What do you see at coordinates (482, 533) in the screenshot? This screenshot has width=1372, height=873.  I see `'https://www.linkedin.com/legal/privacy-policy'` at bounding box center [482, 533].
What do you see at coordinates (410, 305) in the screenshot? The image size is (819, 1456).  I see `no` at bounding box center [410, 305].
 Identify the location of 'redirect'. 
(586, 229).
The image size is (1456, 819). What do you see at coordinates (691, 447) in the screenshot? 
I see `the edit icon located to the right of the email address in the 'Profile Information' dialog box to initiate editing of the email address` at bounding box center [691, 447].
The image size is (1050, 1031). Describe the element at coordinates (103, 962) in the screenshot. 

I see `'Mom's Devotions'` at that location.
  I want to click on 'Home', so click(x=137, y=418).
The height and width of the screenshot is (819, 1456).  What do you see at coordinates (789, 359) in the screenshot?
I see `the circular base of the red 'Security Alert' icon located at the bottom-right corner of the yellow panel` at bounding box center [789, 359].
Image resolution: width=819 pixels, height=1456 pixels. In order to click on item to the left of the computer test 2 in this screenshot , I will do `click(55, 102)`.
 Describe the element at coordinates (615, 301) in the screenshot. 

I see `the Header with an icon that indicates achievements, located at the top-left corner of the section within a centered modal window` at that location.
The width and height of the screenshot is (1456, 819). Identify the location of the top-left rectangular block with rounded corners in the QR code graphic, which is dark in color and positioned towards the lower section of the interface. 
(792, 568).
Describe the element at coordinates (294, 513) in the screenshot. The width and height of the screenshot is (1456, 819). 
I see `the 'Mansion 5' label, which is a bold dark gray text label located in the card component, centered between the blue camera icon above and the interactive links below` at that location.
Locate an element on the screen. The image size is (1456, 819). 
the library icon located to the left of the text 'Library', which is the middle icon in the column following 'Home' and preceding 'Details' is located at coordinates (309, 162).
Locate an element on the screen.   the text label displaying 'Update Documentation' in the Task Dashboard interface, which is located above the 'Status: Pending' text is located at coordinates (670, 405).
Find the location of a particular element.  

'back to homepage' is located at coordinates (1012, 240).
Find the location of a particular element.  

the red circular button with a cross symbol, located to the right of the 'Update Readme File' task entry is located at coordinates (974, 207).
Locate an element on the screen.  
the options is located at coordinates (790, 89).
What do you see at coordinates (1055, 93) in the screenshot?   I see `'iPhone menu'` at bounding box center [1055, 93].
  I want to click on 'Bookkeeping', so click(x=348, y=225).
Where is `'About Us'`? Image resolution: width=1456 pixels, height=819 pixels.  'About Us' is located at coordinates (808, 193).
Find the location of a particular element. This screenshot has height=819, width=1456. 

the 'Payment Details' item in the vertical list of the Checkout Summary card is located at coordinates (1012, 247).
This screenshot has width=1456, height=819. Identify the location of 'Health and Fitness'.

▶ _WHAT TO WORK ON_:
Write every line of all the entries above as a JSON list of strings, one string per line, and skip the blank lines.

▶ _OUTPUT FOR THIS TASK_:
[
  "What do you see at coordinates (482, 533) in the screenshot? This screenshot has width=1372, height=873.  I see `'https://www.linkedin.com/legal/privacy-policy'` at bounding box center [482, 533].",
  "What do you see at coordinates (410, 305) in the screenshot? The image size is (819, 1456).  I see `no` at bounding box center [410, 305].",
  " Identify the location of 'redirect'. ",
  "(586, 229).",
  "The image size is (1456, 819). What do you see at coordinates (691, 447) in the screenshot? ",
  "I see `the edit icon located to the right of the email address in the 'Profile Information' dialog box to initiate editing of the email address` at bounding box center [691, 447].",
  "The image size is (1050, 1031). Describe the element at coordinates (103, 962) in the screenshot. ",
  "I see `'Mom's Devotions'` at that location.",
  "  I want to click on 'Home', so click(x=137, y=418).",
  "The height and width of the screenshot is (819, 1456).  What do you see at coordinates (789, 359) in the screenshot?",
  "I see `the circular base of the red 'Security Alert' icon located at the bottom-right corner of the yellow panel` at bounding box center [789, 359].",
  "Image resolution: width=819 pixels, height=1456 pixels. In order to click on item to the left of the computer test 2 in this screenshot , I will do `click(55, 102)`.",
  " Describe the element at coordinates (615, 301) in the screenshot. ",
  "I see `the Header with an icon that indicates achievements, located at the top-left corner of the section within a centered modal window` at that location.",
  "The width and height of the screenshot is (1456, 819). Identify the location of the top-left rectangular block with rounded corners in the QR code graphic, which is dark in color and positioned towards the lower section of the interface. ",
  "(792, 568).",
  "Describe the element at coordinates (294, 513) in the screenshot. The width and height of the screenshot is (1456, 819). ",
  "I see `the 'Mansion 5' label, which is a bold dark gray text label located in the card component, centered between the blue camera icon above and the interactive links below` at that location.",
  "Locate an element on the screen. The image size is (1456, 819). ",
  "the library icon located to the left of the text 'Library', which is the middle icon in the column following 'Home' and preceding 'Details' is located at coordinates (309, 162).",
  "Locate an element on the screen.   the text label displaying 'Update Documentation' in the Task Dashboard interface, which is located above the 'Status: Pending' text is located at coordinates (670, 405).",
  "Find the location of a particular element.  ",
  "'back to homepage' is located at coordinates (1012, 240).",
  "Find the location of a particular element.  ",
  "the red circular button with a cross symbol, located to the right of the 'Update Readme File' task entry is located at coordinates (974, 207).",
  "Locate an element on the screen.  ",
  "the options is located at coordinates (790, 89).",
  "What do you see at coordinates (1055, 93) in the screenshot?   I see `'iPhone menu'` at bounding box center [1055, 93].",
  "  I want to click on 'Bookkeeping', so click(x=348, y=225).",
  "Where is `'About Us'`? Image resolution: width=1456 pixels, height=819 pixels.  'About Us' is located at coordinates (808, 193).",
  "Find the location of a particular element. This screenshot has height=819, width=1456. ",
  "the 'Payment Details' item in the vertical list of the Checkout Summary card is located at coordinates (1012, 247).",
  "This screenshot has width=1456, height=819. Identify the location of 'Health and Fitness'."
]